AP Wire - Washington
08/20/2007
The Boeing aircraft and its engine co-produced by a unit of General Electric Co., were involved in a handful of fires on U.S. flights before Monday's dramatic China Airlines explosion.
Minutes after all 165 people aboard evacuated, the China Airlines plane burst into a fireball on the tarmac at Naha Airport in Okinawa, Japan.
The 737-800 had CFM 56 engines, made by CFM International, a joint venture between GE Aviation and France's Snecma.
A preliminary search of the U.S. Federal Aviation Administration's accident/incident database found four cases involving fires with similar Boeing planes or engines between July 1998 and July 2005.
Three of the incidents involved 737-800's.
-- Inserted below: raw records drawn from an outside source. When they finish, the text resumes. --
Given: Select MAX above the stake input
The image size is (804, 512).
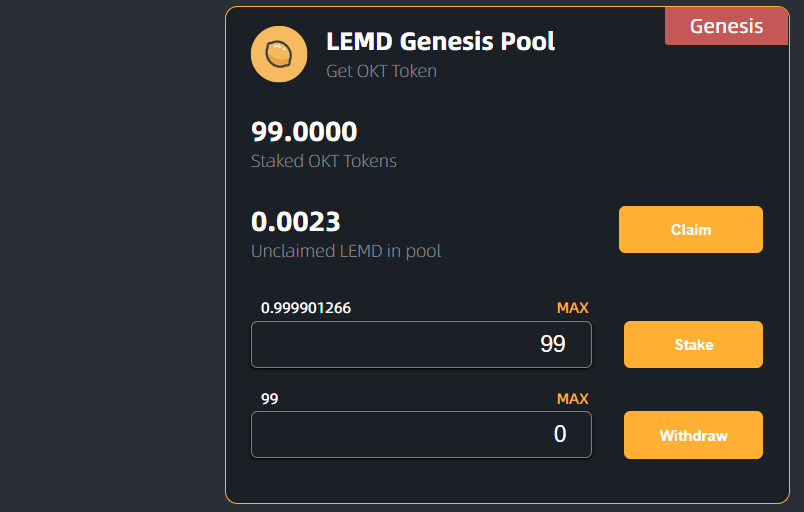Looking at the screenshot, I should [x=573, y=308].
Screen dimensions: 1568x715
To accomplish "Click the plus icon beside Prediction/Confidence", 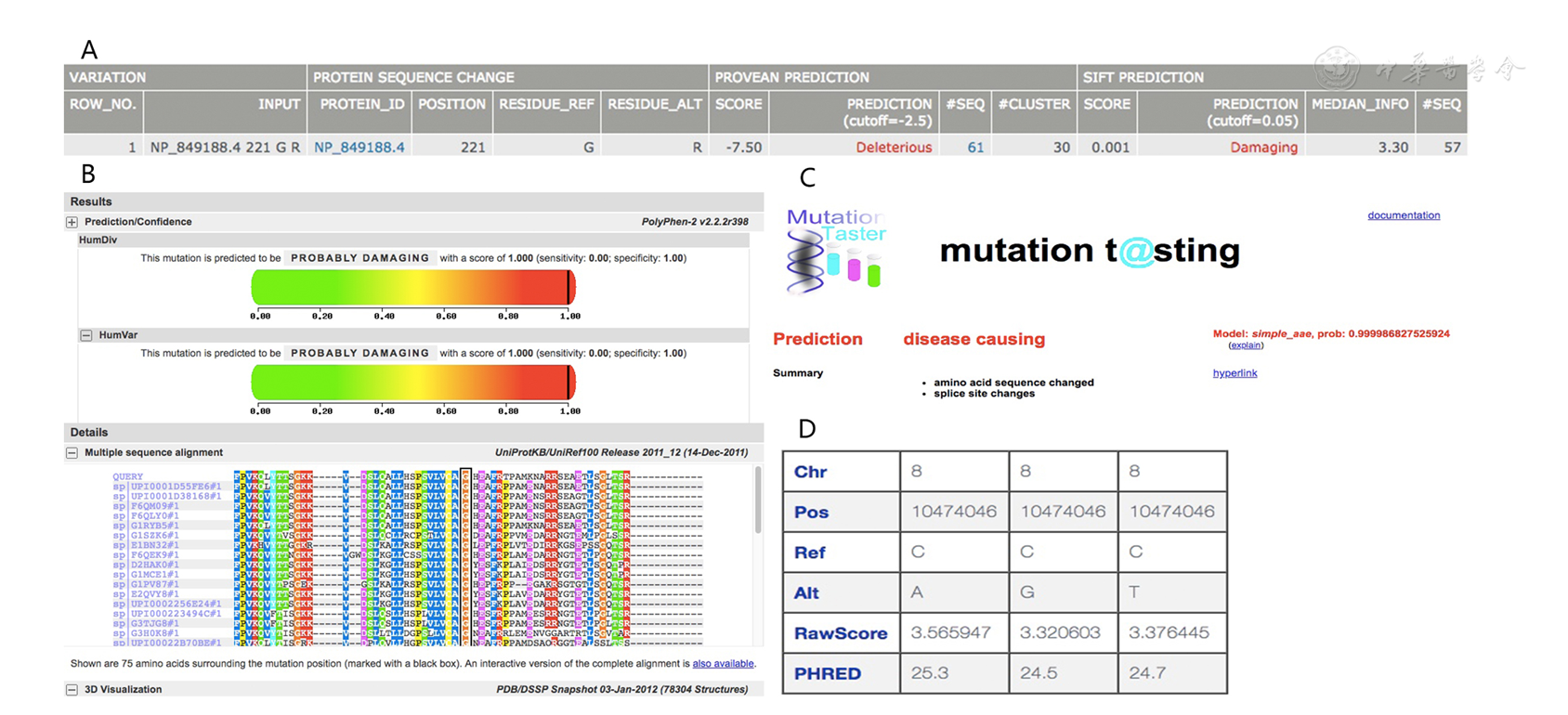I will click(72, 222).
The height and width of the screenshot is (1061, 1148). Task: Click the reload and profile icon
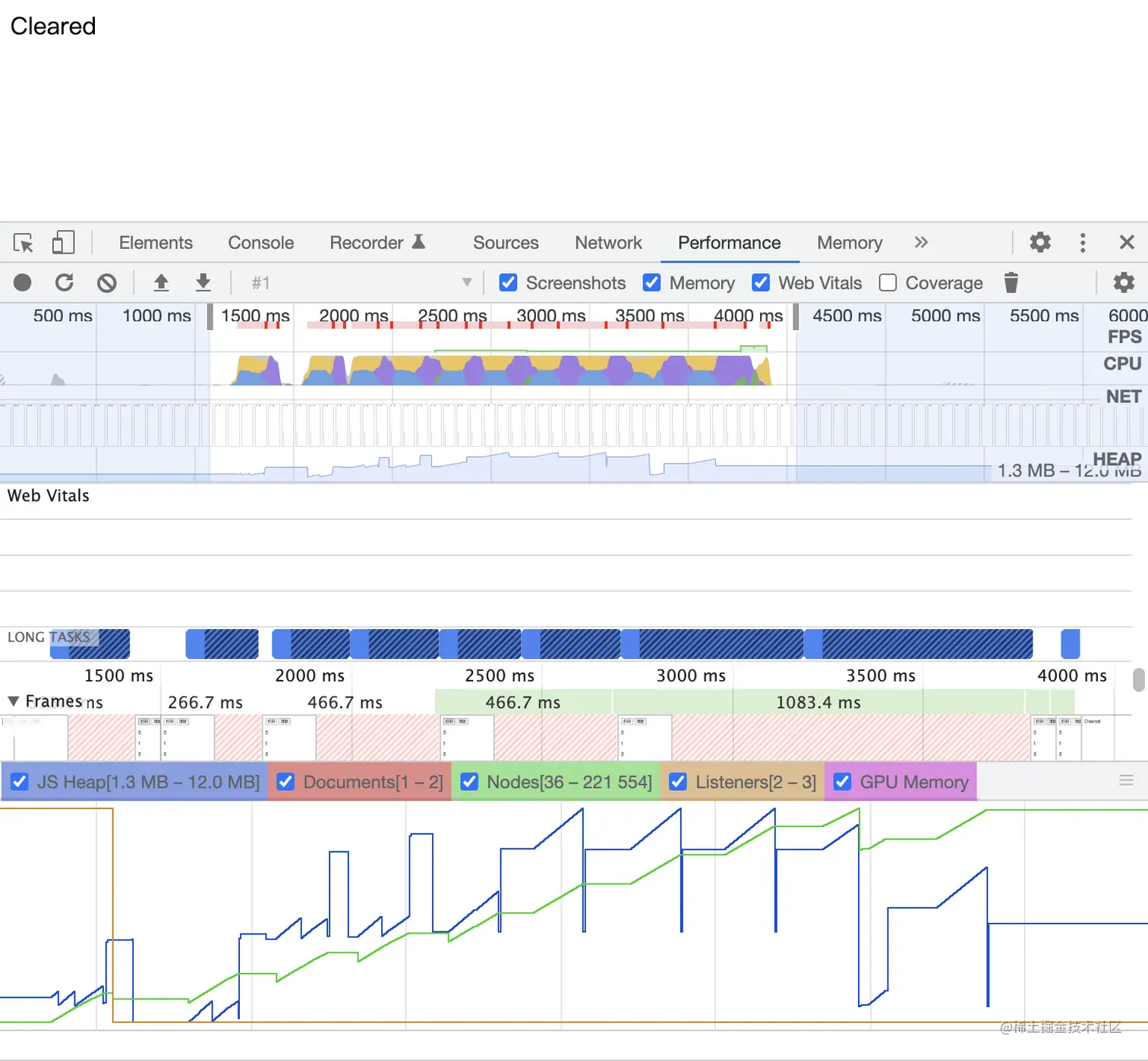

The other was on a 737-700, but with a similar engine.
None of the U.S. incidents resulted in the dramatic fireball of the China Airlines flight, but some did require emergency reroutes and evacuations after the fires started, according to the FAA records.
A Continental Airlines flight returned to Houston's George Bush International Airport in July 2005 after the pilot heard several loud thumps from one of the engines. An emergency evacuation was conducted on the left side of the plane after the fire department and crew saw smoke and fire from the right engine.
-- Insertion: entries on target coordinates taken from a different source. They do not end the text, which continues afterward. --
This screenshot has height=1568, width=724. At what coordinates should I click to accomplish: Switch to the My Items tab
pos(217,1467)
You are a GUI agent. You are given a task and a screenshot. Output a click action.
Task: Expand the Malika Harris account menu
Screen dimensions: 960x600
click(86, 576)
A post-flight inspection found no external fire damage and there were no injuries, according to the FAA report.
A Boeing Co. spokesman said Japan requested technical assistance following the China Airlines fire and that a company investigator was expected to arrive Wednesday.
An FAA spokesman said investigators from the agency and the National Transportation Safety Board are headed overseas to examine the scene.
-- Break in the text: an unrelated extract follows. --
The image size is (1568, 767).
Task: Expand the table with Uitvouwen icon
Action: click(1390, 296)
Rick Kennedy, a spokesman for GE-Aviation in Cincinnati, said a CFM representative also would be on the scene later this week, adding that there are currently about 18,000 CFM 56 engines in service, including 2,300 on Boeing 737 models.
Aviation analysts say the planes and engines are the safest in the world.
Richard Aboulafia, an aviation analyst at Teal Group Corp., said the four FAA incidents dating back to 1998 are "statistically insignificant" considering the thousands of Boeing 737's and CFM 56 engines in use.
"It's an impossibly low-incident level," Aboulafia said. "It would be like a Honda Accord blowing up on the freeway."
Michael Boyd, president of The Boyd Group aviation consulting firm, agreed: "If our cars were as reliable as that engine, Detroit would be out of business."
Still, international aviation authorities aren't taking any chances. Taiwan's Civil Aeronautics Administration ordered China Airlines and its Mandarin Airlines subsidiary to ground 13 other Boeing 737-800s pending inspections.
Japanese authorities ordered emergency inspections of all Boeing 737-800 planes owned by domestic airlines, and some 737-700 models that carry a similar engine.
Shares of Boeing fell $1.06 to $94.87 in afternoon trading, while GE dipped 59 cents to $37.86.